I was going to talk about these two parts as two parts but then I read an essay by David Gill, an organizational ethics consultant and I found that instead of talking about the two sections, I should show how all ten commandments are about the same thing. All ten commands are simultaneously ten ways to love God and ten ways to love your neighbor. Each of us are made in God's image. To love God is to love our neighbor and to love our neighbor is to love God. Also, all ten are principles of justice and righteousness. We make God the only God as an act of love and because God has the right to "sit on that divine throne in our life. It is simply unfair and unjust not to let God be God.  So too it is loving to protect life (the sixth commandment), but it is equally true to say that God alone has the right to give and take human life and that people have a right to life as they stand before us in the world." (Gill, 2008)

I'll close with Gill's description of how this unified viewpoint applies to each of the commandments. He uses the traditional Christian numbering of the commandments.

"I: You shall have no other gods before me.

The first way we love God is to make him the only one.  It is the principle of "exclusivity and the unique place."  God has a right to that place of worship and centrality in our lives.  This choice is also good for our neighbors.  It is good for my neighbor for me not to make money or power my god; it is good for my neighbor for me to maintain the gracious, forgiving Yahweh as my God;  it is good for my neighbor that my God is the Creator of all people, all nations, both sexes, and not some tribal deity.

It sets us free from inferior and false gods.  And it teaches us the basic principle that our spouses, kids, friends, and employees each need to have their own unique place of value in our lives (not God's place but certainly their place of value that no one else can threaten or occupy).

II: You shall not make for yourself any idols or images of any kind

The second way we love God is by letting God be free and alive, by not substituting some fixed image (artistic, theological, cultural) for God's dynamic, living presence, speaking, listening, and acting in our daily lives.  This is a living God.  So too, people made in God's image (our spouses, kids, colleagues) thrive when we let them be alive and growing; they shrink and suffer when we create images and stereotypes of them.

III: You shall not misuse the name of the Lord.

The first act of communication is to say the name of the other.  Saying it often enough, and saying it with respect, is what sets the stage for the relationship. Do not use names in an empty, vain fashion.  Learn the name, speak it with respect.  The third way you love God or those made in his image.

WHAT YOU SHOULD DO - Repeat everything from "II: You shall not make" down to "of the Lord." in the passage on the Ten Commandments, word for word.

DATASET EXTRACT -
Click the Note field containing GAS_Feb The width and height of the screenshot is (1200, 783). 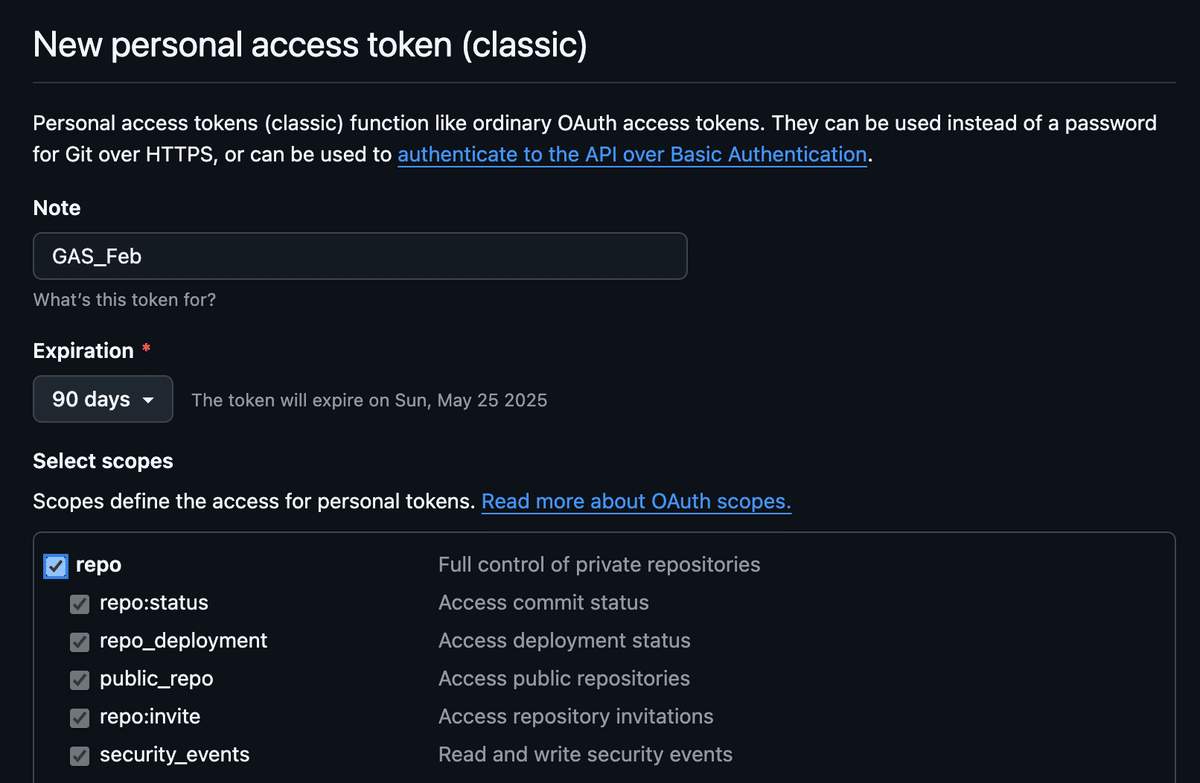point(360,256)
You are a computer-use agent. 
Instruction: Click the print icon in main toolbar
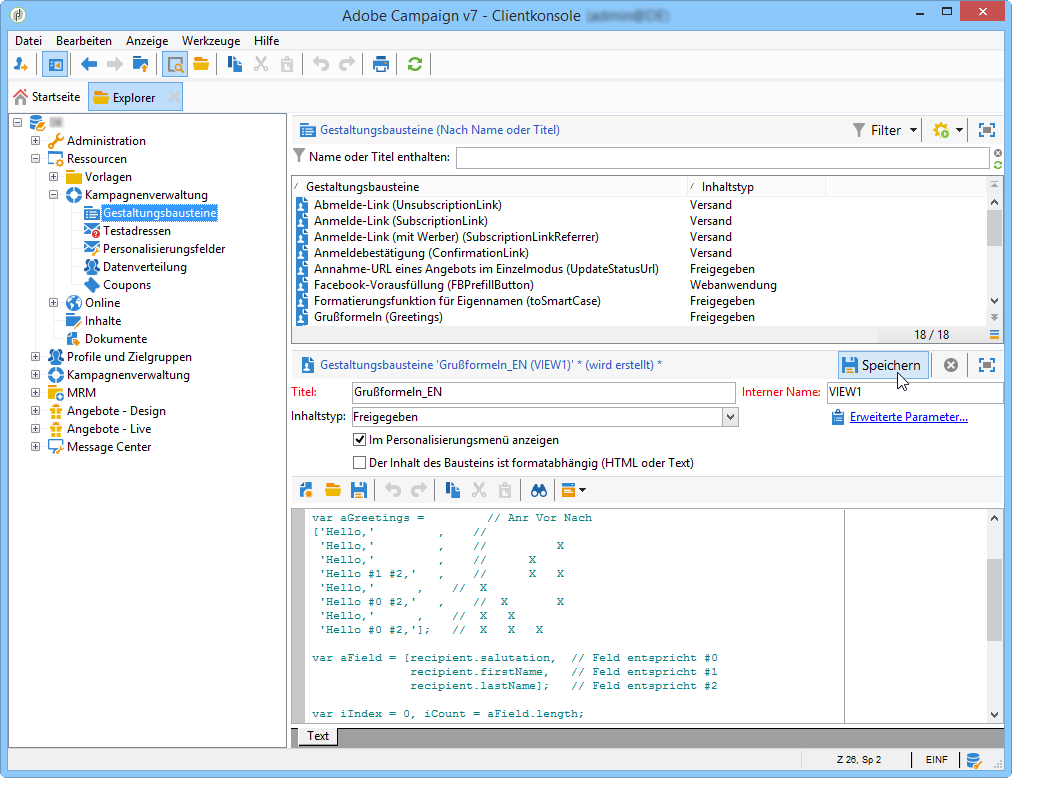[380, 64]
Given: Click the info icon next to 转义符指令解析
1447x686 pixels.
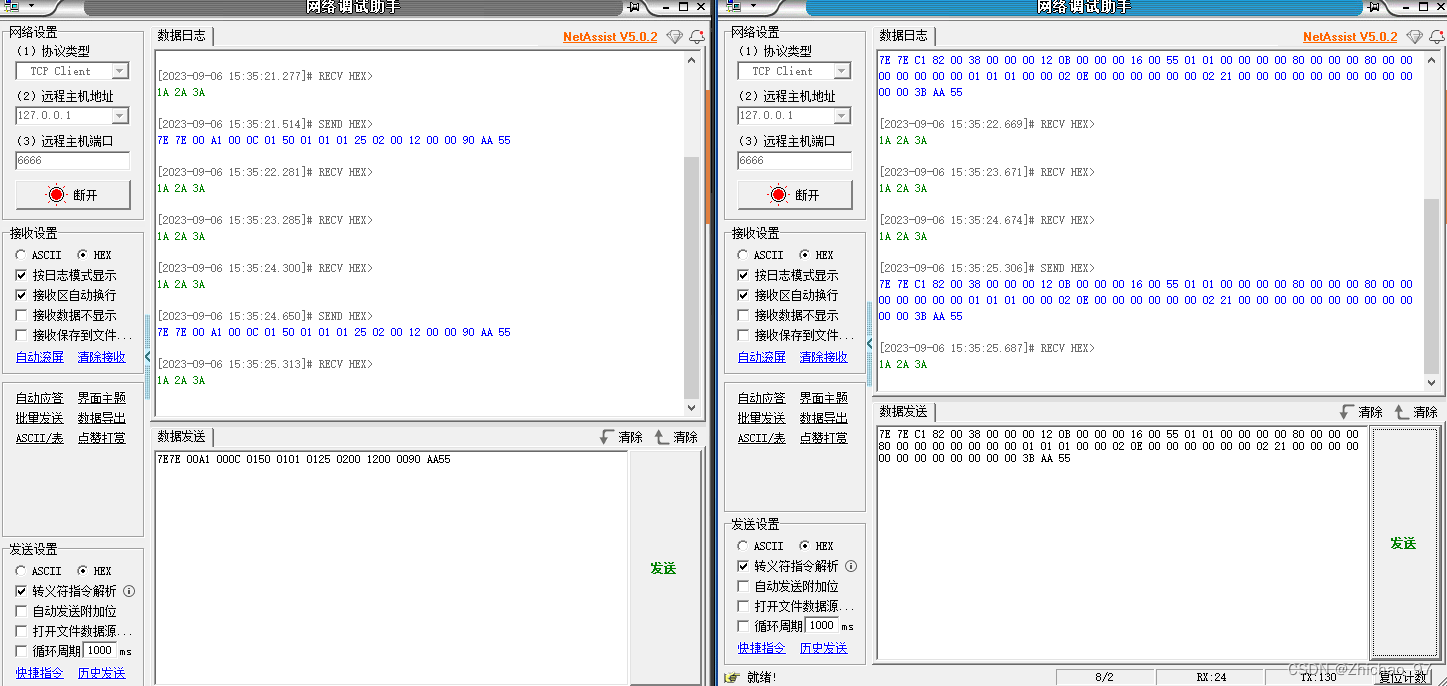Looking at the screenshot, I should [x=128, y=591].
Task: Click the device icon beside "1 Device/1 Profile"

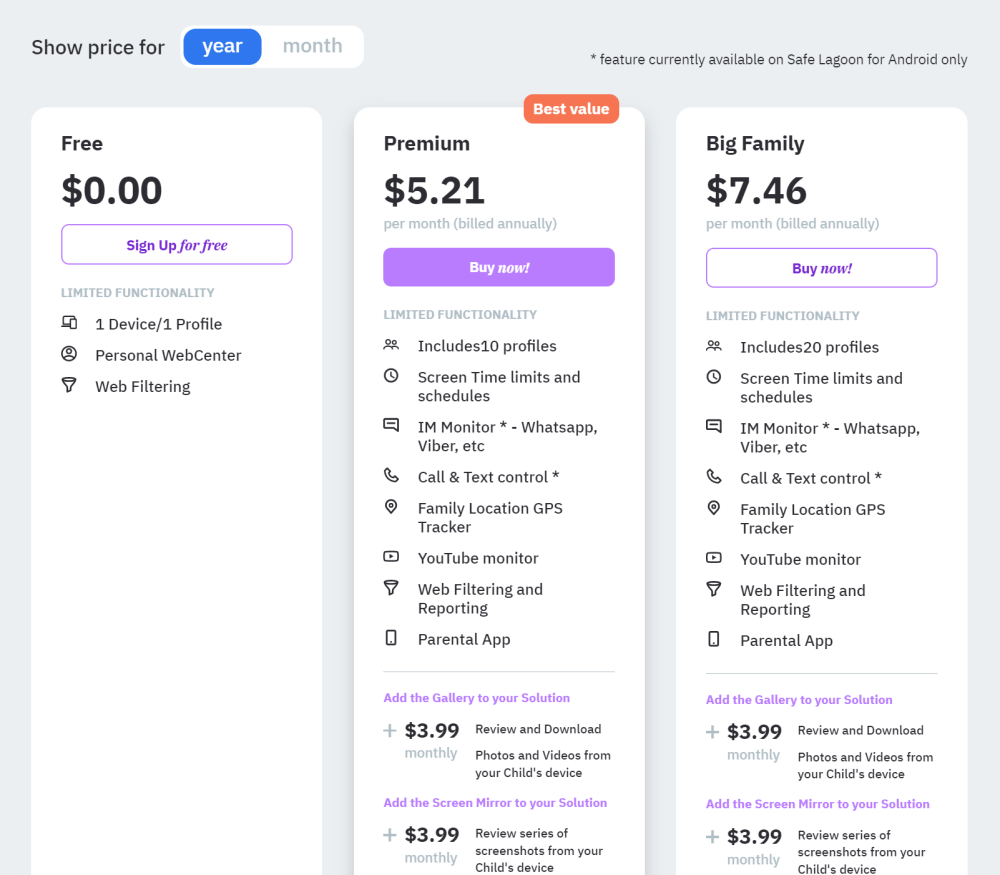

COMPLETE RESPONSE -
II: You shall not make for yourself any idols or images of any kind

The second way we love God is by letting God be free and alive, by not substituting some fixed image (artistic, theological, cultural) for God's dynamic, living presence, speaking, listening, and acting in our daily lives.  This is a living God.  So too, people made in God's image (our spouses, kids, colleagues) thrive when we let them be alive and growing; they shrink and suffer when we create images and stereotypes of them.

III: You shall not misuse the name of the Lord.